What is Your Threshold for Love?


“I have found the paradox, that if you love until it hurts, there can be no more hurt, only more love.”
-Mother Teresa


Life is inspiring; or should I say it can be. The seemingly cold depths of February are actually a period of thawing before the coming of spring.  We may feel as though we are enmeshed in cold and snow, but underneath the surface life is full of vigor, vitality, and new growth.

I personally find February a difficult month. When I was in high school, I found I was frequently melancholy and it disturbed me until I one day realized that I get this way every February. It is like I have an internal threshold of tolerance for cold and shorter periods of light. By the time February rolls around, my tolerance has expired. I am ready for spring. Yet, we have at least one more full month of cold and dreary weather.

We all have internal thresholds for things. We even have internal thresholds for happiness and love. In an unconscious way, we have internalized our parents and our parent’s parent’s capacity for love and happiness. How they lived, what traumas they endured, their extent of happiness and expressed love impacts us dramatically.

If our parents were depressed or melancholy, if they divorced, if they were bitter and sad, if they were or one of them was unsuccessful, I find us, as their offspring feel and do things similarly. So when we are doing well and feeling good and are happy or happily married or love our jobs, sometimes we then sabotage our feelings out of an unconscious or blind way of staying and being like our families.

This can also be expressed through our belief systems like: I don’t believe in marriage, or I don’t want children, or I don’t believe in happiness, or what is love or happiness anyway?

Separating ourselves from these beliefs and from our parent’s experiences and feelings can be difficult. It begins with first recognizing we have a problem with something; happiness, love, or whatever makes sense for our life experiences.

For myself, through my melancholy during the winter months, I invite my melancholy to be nearer to me. Suddenly I remember things about my mother that I had consciously forgotten. She often was depressed or melancholy. I felt trapped in winter in my home when it was more difficult to go outside. My mom was in bed every day when I got home from school, and didn’t get up until it was time to make dinner. I looked for reasons to go out and do things. I didn’t like being at home in a dark and lonely place.

As winter descends upon us and I find myself drawing into myself, I invite these feelings closer, and I hold them by my bosom. I love them; these difficult feelings. I sit down by an infrared heater overlooking a window, next to my dogs, as things that resource me, and I write out my feelings. I develop outlets for how I feel. Soon I find myself enjoying myself. I stop and pet my dogs, and look out the window. I realize that I am feeling happy.

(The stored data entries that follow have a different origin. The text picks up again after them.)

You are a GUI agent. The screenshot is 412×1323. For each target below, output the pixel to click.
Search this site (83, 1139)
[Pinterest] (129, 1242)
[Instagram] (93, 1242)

Then, I start to feel bad again about something; so and so said such and such, so and so isn’t interested in visiting, etc. Then the biggest step, I stop myself from such thinking as I realize this way of thinking does nothing for feeling good and loving myself. In fact it takes the good feelings away.

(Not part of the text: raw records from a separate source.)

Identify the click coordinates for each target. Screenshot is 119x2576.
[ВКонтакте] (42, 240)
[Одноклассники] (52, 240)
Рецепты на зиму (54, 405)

My mother couldn’t overcome in her lifetime her own inner threshold for happiness. Her mother was more depressed than she. So I start over and invite these feelings to my bosom and love myself. What I am doing is engaging in an inner process of overcoming my internal threshold for happiness.

We can all do this process. The first step, as always, is in recognizing that we are in fact stopping ourselves from doing and being more than we internally feel we should or can. Great love is possible, and it starts as always, with loving ourselves.

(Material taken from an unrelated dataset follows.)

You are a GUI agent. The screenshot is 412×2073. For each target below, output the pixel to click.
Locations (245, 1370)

Shift Your Story, Shift Your Life:

Let’s do this process together:

Ask yourself is there some internal threshold to feeling good or to loving you? Do you stop yourself from feeling good or loving yourself or someone else? When does this happen? Who does this happen with?

Bring this realization closer to you. Whatever you are feeling - sad, lost, unhappy, angry, depressed - hold those feelings next to your bosom.

Surround yourself with things that resource you and make you feel good. See what memories or thoughts come up for you. Stay with these good or better feelings as long as possible. Pay attention to what draws you out of these feelings, or when you are drawn out of them.

Start the process over.

It is amazing how this process works if we can let it and let ourselves feel good when maybe our parents or their parents couldn’t. Yet, this increasing of our internal thresholds is a great way to give a legacy to future generations. Love fully!